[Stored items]
=====

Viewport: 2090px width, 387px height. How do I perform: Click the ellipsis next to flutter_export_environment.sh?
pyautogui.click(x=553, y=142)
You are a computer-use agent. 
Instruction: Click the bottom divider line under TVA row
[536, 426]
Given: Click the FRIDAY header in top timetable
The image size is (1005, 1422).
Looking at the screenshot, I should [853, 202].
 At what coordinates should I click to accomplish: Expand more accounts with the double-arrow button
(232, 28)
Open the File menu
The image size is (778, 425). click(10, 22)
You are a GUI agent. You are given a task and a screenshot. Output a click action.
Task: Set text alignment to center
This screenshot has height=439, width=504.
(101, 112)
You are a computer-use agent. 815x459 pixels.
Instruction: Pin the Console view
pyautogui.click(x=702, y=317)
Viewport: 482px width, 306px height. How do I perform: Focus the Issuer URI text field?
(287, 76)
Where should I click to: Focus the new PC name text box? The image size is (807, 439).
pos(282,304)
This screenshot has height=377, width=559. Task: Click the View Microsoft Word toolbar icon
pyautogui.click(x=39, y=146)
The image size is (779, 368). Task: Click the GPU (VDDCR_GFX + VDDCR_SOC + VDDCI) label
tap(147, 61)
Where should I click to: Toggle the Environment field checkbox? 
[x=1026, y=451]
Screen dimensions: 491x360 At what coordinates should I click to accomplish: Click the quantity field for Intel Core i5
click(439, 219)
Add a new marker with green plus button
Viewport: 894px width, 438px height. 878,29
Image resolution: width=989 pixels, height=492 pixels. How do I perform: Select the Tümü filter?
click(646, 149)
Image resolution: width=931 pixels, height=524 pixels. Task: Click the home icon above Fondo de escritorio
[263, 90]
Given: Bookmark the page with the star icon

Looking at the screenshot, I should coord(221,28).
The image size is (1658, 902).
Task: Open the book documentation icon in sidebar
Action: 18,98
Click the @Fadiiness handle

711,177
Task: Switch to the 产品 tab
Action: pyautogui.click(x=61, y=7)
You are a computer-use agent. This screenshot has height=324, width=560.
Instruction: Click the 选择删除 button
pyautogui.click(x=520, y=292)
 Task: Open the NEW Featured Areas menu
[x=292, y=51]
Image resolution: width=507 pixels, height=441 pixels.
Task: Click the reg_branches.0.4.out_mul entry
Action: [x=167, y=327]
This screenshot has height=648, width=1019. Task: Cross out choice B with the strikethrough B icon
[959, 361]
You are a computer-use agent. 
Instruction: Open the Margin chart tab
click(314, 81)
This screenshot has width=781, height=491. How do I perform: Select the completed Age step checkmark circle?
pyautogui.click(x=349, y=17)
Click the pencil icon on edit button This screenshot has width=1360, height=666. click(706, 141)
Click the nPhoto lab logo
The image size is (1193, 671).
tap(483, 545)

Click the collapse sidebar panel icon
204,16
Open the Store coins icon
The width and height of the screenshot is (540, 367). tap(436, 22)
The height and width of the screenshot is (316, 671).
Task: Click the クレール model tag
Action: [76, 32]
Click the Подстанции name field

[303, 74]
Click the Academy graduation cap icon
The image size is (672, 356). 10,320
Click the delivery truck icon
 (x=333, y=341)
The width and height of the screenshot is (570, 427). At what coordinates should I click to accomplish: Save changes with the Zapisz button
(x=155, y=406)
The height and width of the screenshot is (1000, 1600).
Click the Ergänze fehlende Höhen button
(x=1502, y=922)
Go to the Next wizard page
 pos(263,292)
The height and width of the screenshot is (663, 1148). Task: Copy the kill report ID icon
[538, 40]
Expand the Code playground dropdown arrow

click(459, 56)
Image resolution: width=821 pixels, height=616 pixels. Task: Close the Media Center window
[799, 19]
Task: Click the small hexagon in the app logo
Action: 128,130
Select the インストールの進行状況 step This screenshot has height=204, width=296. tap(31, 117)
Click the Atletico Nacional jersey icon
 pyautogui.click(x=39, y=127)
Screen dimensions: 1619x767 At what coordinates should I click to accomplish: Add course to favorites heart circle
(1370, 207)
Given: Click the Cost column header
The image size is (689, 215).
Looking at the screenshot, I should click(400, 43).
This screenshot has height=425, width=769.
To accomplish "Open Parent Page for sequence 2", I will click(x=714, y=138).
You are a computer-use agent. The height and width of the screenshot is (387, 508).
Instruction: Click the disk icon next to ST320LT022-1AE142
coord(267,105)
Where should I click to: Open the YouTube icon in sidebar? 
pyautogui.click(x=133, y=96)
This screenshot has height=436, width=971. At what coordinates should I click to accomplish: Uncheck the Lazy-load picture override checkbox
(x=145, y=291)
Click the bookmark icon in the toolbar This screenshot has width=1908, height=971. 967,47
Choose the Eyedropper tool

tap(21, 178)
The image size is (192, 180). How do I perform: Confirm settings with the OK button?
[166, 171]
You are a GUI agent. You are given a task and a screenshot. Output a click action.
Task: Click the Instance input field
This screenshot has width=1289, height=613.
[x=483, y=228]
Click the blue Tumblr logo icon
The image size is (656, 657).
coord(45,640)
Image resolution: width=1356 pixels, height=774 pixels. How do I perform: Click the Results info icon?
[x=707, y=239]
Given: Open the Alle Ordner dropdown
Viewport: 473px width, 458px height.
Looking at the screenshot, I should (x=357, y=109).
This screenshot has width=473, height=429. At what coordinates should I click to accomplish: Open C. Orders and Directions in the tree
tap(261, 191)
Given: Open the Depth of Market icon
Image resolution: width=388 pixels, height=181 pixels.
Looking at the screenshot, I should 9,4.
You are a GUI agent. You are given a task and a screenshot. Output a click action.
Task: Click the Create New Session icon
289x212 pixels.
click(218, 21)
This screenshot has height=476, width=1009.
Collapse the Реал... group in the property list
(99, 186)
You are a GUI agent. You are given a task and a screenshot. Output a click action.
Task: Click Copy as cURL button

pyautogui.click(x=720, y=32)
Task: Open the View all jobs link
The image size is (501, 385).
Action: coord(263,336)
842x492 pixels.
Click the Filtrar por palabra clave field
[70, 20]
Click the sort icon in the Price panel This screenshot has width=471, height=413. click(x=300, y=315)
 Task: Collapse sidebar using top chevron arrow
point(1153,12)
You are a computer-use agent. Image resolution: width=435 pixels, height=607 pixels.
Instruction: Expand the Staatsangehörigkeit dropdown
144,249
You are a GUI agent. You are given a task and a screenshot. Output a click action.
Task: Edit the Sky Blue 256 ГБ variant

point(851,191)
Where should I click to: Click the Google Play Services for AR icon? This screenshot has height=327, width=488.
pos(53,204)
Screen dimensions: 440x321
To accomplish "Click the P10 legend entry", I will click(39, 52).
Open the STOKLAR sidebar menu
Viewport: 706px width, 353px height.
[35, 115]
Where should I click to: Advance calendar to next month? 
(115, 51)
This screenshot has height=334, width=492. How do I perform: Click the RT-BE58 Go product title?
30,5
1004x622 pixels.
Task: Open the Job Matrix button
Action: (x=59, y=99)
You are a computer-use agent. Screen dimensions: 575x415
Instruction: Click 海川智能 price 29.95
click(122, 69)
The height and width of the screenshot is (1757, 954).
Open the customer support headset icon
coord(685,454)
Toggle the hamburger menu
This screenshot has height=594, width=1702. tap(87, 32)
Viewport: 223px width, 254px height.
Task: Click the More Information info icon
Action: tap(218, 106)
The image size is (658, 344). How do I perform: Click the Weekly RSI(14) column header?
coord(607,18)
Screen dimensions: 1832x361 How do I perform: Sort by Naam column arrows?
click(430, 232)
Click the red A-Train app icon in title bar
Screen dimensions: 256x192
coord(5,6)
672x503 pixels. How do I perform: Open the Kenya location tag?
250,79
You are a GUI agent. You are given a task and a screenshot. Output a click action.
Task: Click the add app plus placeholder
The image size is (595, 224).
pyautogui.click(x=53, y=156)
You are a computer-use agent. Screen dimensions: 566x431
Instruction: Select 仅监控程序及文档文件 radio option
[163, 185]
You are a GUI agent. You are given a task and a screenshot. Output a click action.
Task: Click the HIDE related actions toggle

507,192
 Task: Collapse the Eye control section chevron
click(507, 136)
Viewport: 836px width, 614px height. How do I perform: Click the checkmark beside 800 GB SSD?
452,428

=====

**What you need to do:**
Tally the lines above in which the string "computer" occurs, and give the total with nothing added.

**Output below:**
8